(EXTRACT TO READ Opens)

For Luther, we Christians live our lives between these two realms. We know well the demands of the left. I have mid-term grades due at noon today, and boy has that last week been a grading marathon that just about killed me. I’ve had to obey speed limits coming up I-35 from Iowa. And, sadly, I even had to put on clothes to appear before you today. It all chafes on the independence and autonomy of the old person in me. I want to ask, “Really, God? This is how you’re going to work it?” But the new person of faith stands within the gospel’s intruding promise in the world and begins to see things differently
Because I don’t have to justify myself, I can let go of my insufferable neediness. I can let go of my continual desire for approval. I can see my neighbor not as threat or competition but as gift. And I can see everything in the kingdom on the left in a new way: as masks God wears to maintain and sustain the creation made as a gift and blessing. Not only do I see God’s hand behind Minnesota maples in the Iron Range turning yellow, orange, and red and behind live oaks spreading their gnarled boughs in New Braunfels, Texas, in faith I can also see God’s hand killing and making alive in disasters and disease. To be in the world but not of it is not to veer away from the world, which, after all, is God’s good creation. Instead, it means we inhabit the kingdom on the left with eyes from the kingdom on the right. Thus, this awful season of category 5 hurricanes, my sister’s lung cancer, my bee allergy that could kill me at any moment, and whatever crosses you bear today are places not where God abandons us but moments where the old sinner in us loses power and is forced to turn to God’s mercy seat.

(EXTRACT TO READ Closes)
(RECORDS SHOWN Opens)

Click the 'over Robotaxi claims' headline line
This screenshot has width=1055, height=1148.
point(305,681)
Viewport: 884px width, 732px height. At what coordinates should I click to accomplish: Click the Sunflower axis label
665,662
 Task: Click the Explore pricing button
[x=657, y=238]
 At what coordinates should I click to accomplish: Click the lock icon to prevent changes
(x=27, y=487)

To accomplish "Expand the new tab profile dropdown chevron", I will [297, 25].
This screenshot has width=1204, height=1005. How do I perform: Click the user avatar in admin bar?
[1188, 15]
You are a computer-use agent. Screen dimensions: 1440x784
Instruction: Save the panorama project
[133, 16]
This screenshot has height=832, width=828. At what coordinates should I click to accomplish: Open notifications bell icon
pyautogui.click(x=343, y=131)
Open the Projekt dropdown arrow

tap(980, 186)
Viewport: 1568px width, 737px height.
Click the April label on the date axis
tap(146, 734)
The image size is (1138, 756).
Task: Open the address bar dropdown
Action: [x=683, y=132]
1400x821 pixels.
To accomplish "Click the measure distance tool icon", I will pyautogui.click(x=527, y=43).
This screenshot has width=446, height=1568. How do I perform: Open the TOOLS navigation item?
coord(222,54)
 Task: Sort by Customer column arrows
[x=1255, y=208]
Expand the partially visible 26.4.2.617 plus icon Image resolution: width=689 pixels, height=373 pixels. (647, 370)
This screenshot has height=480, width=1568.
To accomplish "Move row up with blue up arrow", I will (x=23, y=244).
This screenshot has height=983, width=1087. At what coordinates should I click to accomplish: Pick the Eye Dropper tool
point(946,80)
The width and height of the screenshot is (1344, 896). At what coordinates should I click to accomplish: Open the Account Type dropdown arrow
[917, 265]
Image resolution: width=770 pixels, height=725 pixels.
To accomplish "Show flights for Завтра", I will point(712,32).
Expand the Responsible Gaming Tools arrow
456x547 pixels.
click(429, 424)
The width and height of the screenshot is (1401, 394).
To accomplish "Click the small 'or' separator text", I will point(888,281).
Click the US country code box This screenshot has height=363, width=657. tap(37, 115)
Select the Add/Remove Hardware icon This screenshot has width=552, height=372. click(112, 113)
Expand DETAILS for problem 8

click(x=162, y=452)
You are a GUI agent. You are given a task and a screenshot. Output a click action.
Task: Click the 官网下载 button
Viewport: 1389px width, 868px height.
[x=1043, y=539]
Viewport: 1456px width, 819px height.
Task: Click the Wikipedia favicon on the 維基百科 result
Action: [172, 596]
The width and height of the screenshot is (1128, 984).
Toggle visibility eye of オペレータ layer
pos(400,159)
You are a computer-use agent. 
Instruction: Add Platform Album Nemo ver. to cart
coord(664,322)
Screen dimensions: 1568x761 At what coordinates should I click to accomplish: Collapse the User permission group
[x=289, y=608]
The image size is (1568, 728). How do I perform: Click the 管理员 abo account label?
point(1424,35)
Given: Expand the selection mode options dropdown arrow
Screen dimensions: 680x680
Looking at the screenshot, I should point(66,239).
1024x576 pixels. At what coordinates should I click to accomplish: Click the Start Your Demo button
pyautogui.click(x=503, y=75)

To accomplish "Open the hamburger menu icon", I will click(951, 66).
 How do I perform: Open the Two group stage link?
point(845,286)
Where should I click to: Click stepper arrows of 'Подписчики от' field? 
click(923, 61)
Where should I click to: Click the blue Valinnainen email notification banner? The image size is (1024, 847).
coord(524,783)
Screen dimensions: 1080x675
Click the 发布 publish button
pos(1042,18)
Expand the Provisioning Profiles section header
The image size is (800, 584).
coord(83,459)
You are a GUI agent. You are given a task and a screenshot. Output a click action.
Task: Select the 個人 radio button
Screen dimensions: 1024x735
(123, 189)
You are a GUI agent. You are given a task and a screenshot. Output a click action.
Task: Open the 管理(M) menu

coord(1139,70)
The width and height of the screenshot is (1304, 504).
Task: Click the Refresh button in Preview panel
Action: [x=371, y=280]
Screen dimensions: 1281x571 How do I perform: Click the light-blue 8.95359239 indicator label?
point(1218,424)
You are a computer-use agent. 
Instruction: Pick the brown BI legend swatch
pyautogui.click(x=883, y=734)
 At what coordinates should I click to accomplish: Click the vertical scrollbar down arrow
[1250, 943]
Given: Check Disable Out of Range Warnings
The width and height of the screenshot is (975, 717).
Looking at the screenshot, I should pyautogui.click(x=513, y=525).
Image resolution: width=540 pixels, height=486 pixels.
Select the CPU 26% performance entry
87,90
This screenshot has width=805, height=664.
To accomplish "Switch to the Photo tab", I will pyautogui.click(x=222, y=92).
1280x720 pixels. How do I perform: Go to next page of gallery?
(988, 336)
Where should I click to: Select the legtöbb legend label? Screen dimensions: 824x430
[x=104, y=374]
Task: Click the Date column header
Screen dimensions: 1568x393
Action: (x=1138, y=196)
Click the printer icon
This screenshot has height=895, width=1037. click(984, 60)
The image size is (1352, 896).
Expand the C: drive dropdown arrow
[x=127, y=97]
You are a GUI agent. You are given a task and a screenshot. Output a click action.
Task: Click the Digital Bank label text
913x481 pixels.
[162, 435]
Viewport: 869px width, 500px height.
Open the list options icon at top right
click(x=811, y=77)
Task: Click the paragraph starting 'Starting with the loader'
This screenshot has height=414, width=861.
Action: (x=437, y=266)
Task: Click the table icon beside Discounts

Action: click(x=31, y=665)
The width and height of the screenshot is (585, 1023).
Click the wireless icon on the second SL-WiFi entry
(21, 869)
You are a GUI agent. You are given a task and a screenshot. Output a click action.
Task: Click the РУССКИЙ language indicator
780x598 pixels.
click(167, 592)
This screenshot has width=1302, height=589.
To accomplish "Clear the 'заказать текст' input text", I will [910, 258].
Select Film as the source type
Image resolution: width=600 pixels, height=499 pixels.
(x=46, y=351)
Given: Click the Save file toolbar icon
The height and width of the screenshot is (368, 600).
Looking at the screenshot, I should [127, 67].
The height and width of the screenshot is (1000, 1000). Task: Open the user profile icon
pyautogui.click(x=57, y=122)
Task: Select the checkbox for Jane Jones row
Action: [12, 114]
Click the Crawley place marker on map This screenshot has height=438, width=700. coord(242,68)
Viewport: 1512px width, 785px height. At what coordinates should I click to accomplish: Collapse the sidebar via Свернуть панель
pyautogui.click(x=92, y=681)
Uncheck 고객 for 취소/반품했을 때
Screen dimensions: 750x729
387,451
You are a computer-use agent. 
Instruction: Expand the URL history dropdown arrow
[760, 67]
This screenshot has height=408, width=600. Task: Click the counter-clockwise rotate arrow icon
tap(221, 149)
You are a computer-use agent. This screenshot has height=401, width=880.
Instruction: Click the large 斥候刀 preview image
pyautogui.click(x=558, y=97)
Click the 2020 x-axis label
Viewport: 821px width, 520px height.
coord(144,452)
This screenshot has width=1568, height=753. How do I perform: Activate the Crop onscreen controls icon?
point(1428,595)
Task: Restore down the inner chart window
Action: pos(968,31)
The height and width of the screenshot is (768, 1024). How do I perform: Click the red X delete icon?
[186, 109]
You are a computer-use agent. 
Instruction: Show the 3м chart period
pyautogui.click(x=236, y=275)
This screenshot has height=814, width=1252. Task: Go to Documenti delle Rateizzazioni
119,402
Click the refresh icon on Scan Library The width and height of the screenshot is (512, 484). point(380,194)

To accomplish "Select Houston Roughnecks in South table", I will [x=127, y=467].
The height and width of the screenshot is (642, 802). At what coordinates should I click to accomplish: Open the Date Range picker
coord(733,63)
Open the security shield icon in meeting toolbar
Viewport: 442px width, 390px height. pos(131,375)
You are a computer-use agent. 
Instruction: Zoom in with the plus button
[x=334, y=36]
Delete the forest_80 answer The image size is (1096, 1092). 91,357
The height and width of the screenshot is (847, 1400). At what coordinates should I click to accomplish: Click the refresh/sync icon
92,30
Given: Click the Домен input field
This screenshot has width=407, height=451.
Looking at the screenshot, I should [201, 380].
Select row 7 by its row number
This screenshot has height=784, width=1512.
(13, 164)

(RECORDS SHOWN Closes)

*WORK ORDER:* Could you continue the passage on Luther's two realms from its last sentence?

*OUTPUT OF THE EXERCISE:*
Where faith enters into the simul iustus et peccator mix of our lives, I can begin to see that my letter of call and my yearly contract are both places God is active through me. My custodian Jose’s daily round of toilet-cleaning is no less holy than your Sunday morning pew-sitting and pulpit-proclaiming, for both realms belong to God. For you to see God active in both realms as wonderful counselor, heavenly father, good shepherd, bread of life, or Lord of Lords, Luther says in Freedom of a Christian only one thing is needed: the word of God.
And if God is going to be the God of two real kingdoms and not just one imaginary religious and pious one, then what our calling is, brothers and sisters, is to deliver the word like Luther at Worms, to be the leading edge of the gospel’s entry by means of our work, work, and witness.so that both kingdoms are realms of Christ preached, mercy declared, and the Lord’s benefits delivered. Short of that we will continue to see through a glass dimly. Our engagement with the world will be befogged. Our vision for the church’s mission will look the blind man’s “trees walking around,” in Mark 8. And the world will remain mired in demands, enslaved by its so-called free will, and trapped in its graves of self-help, therapies, politics, power, and every ism around you. Luther’s two kingdoms doctrine is a call to action. Now. Today. In your lives.